USDA Develops New Tracking Tool for Pathogen Investigators

U.S. Department of Agriculture (USDA) veterinary medical officer Jean Guard has developed a cost-effective diagnostic tool and dataset for identifying various strains of Salmonella.


U.S. Department of Agriculture (USDA) veterinary medical officer Jean Guard has developed a cost-effective diagnostic tool and dataset for identifying various strains of Salmonella. The tool, Intergenic Sequence Ribotyping (ISR), is helping improve poultry production and human health internationally, because it helps control Salmonella in the field and in consumer poultry products. Guard is with the USDA Agricultural Research Service (ARS) Egg Safety and Quality Research Unit at the Richard B. Russell Research Center in Athens, Ga.

At present, there are other sequence, or DNA-based, methods for serotyping Salmonella. The traditional method, Kauffmann–White (KW), is expensive and identifies a particular serotype in only 80% of cases, Guard said. ISR is being used to serotype strains within a particularly virulent group called Salmonella enterica, which is the type associated with foodborne illness.
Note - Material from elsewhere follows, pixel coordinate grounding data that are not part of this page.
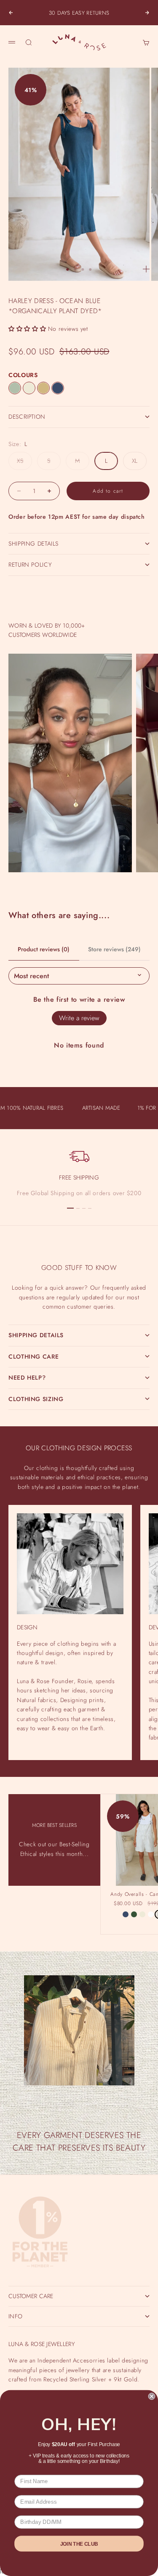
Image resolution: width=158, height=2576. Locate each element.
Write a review (79, 1018)
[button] (27, 329)
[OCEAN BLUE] (57, 388)
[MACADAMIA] (29, 388)
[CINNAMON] (43, 388)
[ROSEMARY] (134, 1914)
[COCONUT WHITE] (151, 1914)
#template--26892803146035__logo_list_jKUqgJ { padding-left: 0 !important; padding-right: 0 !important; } (79, 1282)
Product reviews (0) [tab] (44, 949)
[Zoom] (146, 269)
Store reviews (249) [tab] (114, 949)
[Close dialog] (151, 2396)
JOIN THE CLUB (79, 2543)
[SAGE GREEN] (14, 388)
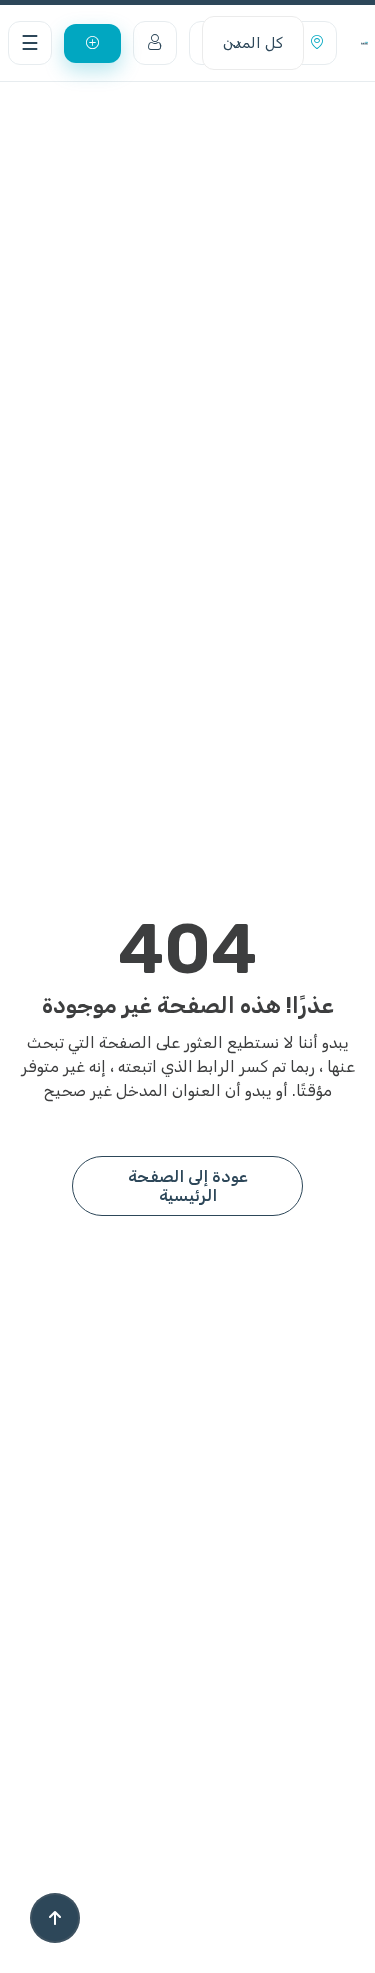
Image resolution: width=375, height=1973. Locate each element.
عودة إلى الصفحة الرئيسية (188, 1186)
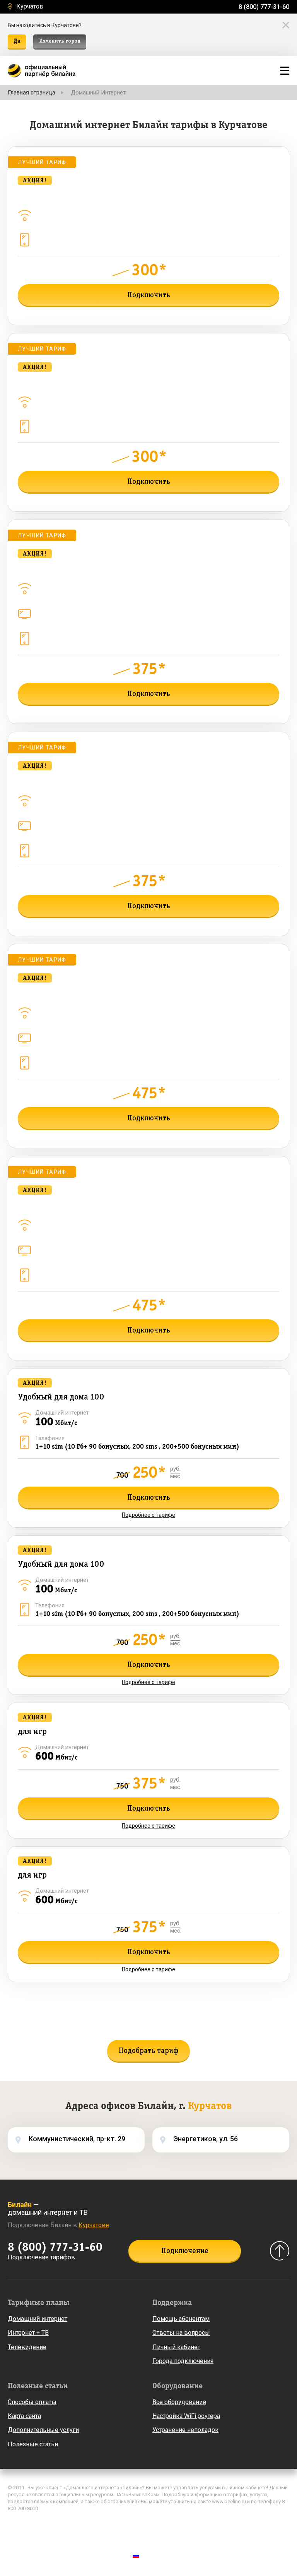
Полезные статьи (33, 2444)
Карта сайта (24, 2416)
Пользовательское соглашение (48, 2536)
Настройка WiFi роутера (186, 2416)
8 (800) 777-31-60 (264, 7)
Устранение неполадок (185, 2430)
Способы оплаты (32, 2402)
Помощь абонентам (181, 2318)
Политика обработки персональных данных (63, 2525)
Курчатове (94, 2225)
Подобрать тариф (148, 2051)
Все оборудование (179, 2402)
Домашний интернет (37, 2318)
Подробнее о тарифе (148, 312)
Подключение (184, 2251)
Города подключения (182, 2361)
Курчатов (29, 6)
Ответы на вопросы (181, 2332)
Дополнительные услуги (43, 2430)
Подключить (148, 295)
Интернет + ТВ (28, 2332)
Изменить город (59, 41)
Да (17, 41)
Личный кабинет (176, 2347)
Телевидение (27, 2347)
The ISR technology is available to specialized laboratories, producers or other qualified users who sign a proprietary Material Transfer Agreement (MTA). A producer’s lab technician can take a sample from the farm, amplify for Salmonella, and run a PCR assay to isolate the serotype from a single section or piece of DNA. The producer can then submit that sample to a specialized lab—also an MTA holder—that uses the ISR tool for sequencing the Salmonella. The lab then sends the sequence results back to the producer by entering the sequence into a private online account.

Producers and diagnostic consultants access their private accounts to download their sequences. They then compare their sequences to those in the ISR-based dataset for a perfect match. The ISR technology provides an earlier warning or detection system for farmers.